The paper of Cammin et al. (2023) provides a framework to create portrelated vessel air emissions inventories (EIs). This research is motivated by the fact that a significant number of ports do not provide EIs of visiting ships due to the high costs of obtaining data. The authors apply artificial neural network (ANN), multilinear regression (MLR), and support vector regression (SVR) to predict vessel EIs based on vessel data. They find that some machine learning models provide a similar performance while requiring less data. This study sheds light on the trade-offs between the prediction performance of machine learning models and costs of data, promoting the use of EIs for sustainable shipping.

Park et al. (2023) address the real-time location of containers within container terminals. To address this problem, the authors present a two-modulebased decision support system that permits managing the underlying container stacking problem. The first module generates a group-specific container weight classification using predictive analytics. The second module uses an online algorithm to determine the storage location employing a dynamic category stacking strategy. Numerical experiments consider real-life data from a container terminal in Korea and alternative stacking strategies, including current practice. The results show that their proposed approach performs better than the alternative strategies and can further result in better terminal competitiveness. In this regard, they show that the improvements in the stacking performance are related to category stacking.

The paper of Karakaya et al. (2023) proposes an analytical model to optimize the layout of empty container depots aiming to minimize cycle times of top-lifters (TLs). The model respects travel times of TLs using geometry and retrieval/placement times based on a Markov chain model using empirical data from a typical empty container yard. The authors present results for rectangular and non-rectangular shaped container yards and indicate that the rectangular layout is more efficient than L-shaped designs due to lower relocation and placement times.

Fontes and Homayouni (2023) address the joint scheduling of quay cranes and speed-adjustable vehicles at container terminals to reduce energy consumption and makespan. Given the bi-objective nature of the problem, the authors develop a bi-objective biased random key genetic algorithm with multiple populations (mp-BRKGA). The MILP model is solved using a combination of ϵ-constraint and lexicographic methods. Results show that the MILP and mpBRKGA exhibit a compelling performance in small instances. Moreover, when the problem’s size grows, mp-BRKGA can provide diverse and uniformly distributed solutions. By analyzing results, incorporating speed-adjustable AGVs increases management flexibility since it results in a broader range of trade-off solutions concerning energy consumption and makespan.

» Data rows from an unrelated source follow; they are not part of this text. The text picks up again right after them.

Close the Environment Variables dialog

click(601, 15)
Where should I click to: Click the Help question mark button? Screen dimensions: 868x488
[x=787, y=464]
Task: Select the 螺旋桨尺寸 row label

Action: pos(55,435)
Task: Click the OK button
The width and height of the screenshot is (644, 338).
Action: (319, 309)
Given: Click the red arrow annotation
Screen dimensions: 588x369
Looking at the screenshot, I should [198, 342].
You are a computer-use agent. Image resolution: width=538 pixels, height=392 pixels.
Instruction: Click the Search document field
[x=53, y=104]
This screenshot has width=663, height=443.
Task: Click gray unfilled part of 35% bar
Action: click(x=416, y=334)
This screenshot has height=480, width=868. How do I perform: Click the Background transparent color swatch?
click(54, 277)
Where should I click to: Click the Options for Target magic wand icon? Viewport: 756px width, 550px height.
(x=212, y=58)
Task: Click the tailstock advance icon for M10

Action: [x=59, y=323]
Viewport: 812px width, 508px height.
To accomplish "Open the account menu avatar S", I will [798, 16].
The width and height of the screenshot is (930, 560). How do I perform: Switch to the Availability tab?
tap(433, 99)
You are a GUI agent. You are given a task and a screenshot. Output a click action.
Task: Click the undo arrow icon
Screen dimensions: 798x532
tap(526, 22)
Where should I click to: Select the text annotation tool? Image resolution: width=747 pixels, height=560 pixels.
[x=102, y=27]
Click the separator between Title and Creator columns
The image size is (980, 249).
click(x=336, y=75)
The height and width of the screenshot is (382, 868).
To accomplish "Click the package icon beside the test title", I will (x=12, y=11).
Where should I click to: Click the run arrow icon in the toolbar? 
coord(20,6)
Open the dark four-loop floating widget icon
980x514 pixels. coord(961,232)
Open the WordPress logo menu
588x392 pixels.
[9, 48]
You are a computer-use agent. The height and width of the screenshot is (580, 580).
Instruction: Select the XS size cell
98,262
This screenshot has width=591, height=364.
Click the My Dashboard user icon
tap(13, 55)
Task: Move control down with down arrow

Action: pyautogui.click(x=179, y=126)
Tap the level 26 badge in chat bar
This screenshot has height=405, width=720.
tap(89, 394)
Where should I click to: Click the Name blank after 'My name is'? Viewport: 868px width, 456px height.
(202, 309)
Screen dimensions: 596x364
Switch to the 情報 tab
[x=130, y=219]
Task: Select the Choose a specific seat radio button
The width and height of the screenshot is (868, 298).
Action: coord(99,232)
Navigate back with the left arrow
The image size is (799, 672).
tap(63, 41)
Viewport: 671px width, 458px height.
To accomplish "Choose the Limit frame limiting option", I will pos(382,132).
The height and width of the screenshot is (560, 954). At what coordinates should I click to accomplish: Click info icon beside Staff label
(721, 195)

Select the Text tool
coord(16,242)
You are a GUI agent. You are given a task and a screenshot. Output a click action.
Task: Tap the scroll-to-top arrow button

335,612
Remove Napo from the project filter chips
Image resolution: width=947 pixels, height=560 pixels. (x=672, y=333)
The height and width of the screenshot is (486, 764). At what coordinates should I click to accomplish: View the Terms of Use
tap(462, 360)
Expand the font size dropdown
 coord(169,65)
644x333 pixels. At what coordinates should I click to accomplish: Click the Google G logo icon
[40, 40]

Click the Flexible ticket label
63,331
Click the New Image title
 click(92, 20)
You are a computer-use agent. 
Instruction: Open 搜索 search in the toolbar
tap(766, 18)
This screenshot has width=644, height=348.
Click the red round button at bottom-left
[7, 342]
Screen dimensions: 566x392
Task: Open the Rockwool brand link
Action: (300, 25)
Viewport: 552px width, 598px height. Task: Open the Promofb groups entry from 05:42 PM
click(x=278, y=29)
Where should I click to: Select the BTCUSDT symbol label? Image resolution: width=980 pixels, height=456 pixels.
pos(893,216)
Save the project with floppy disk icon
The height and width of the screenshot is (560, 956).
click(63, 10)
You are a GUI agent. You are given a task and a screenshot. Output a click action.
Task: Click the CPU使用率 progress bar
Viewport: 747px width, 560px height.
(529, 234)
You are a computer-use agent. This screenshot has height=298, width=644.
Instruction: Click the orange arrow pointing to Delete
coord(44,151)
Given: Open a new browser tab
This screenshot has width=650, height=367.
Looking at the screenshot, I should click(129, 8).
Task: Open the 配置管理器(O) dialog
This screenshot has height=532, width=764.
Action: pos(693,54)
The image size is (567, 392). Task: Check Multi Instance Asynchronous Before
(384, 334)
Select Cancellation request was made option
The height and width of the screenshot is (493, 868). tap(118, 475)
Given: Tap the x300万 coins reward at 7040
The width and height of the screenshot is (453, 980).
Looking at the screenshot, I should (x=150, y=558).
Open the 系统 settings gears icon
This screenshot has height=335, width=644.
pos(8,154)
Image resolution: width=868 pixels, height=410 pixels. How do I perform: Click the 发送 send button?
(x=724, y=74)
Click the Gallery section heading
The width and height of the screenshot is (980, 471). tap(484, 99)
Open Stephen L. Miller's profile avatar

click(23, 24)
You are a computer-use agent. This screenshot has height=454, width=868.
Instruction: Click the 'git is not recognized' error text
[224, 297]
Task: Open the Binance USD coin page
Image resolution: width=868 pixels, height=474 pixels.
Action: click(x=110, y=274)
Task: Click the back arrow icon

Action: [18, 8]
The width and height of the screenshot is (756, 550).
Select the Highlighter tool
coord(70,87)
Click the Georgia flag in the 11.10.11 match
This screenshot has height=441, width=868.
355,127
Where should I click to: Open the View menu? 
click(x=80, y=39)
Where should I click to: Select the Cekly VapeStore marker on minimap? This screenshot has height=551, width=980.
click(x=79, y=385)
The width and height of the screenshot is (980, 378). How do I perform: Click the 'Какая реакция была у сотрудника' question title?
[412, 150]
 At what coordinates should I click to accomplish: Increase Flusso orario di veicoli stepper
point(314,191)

The work of Li et al. (2023) extends the Liquefied Natural Gas problem with Annual Delivery Program (LNG-ADP) by incorporating transshipment and waiting at customer ports. The problem is modeled by a novel discrete-time formulation, and due to its size, a rolling horizon heuristic (RHH) is proposed as well as heuristic rules and branching strategies. The authors assess their approach using a case study based on Yamal LNG and new problem instances. Results over different configurations of RHH indicate that the myopic configuration provides good results at the expense of longer computational times. Furthermore, the authors point out that increasing forecast duration can reduce RHH computational times while increasing solution quality. Lastly, although introducing waiting times does not necessarily improve solutions’ quality, it results in an overall reduction in runtime compared to when it is not allowed.

2 Concluding remarks

We congratulate all authors to their excellent research and we thank all reviewers for their helpful comments and their timely refereeing.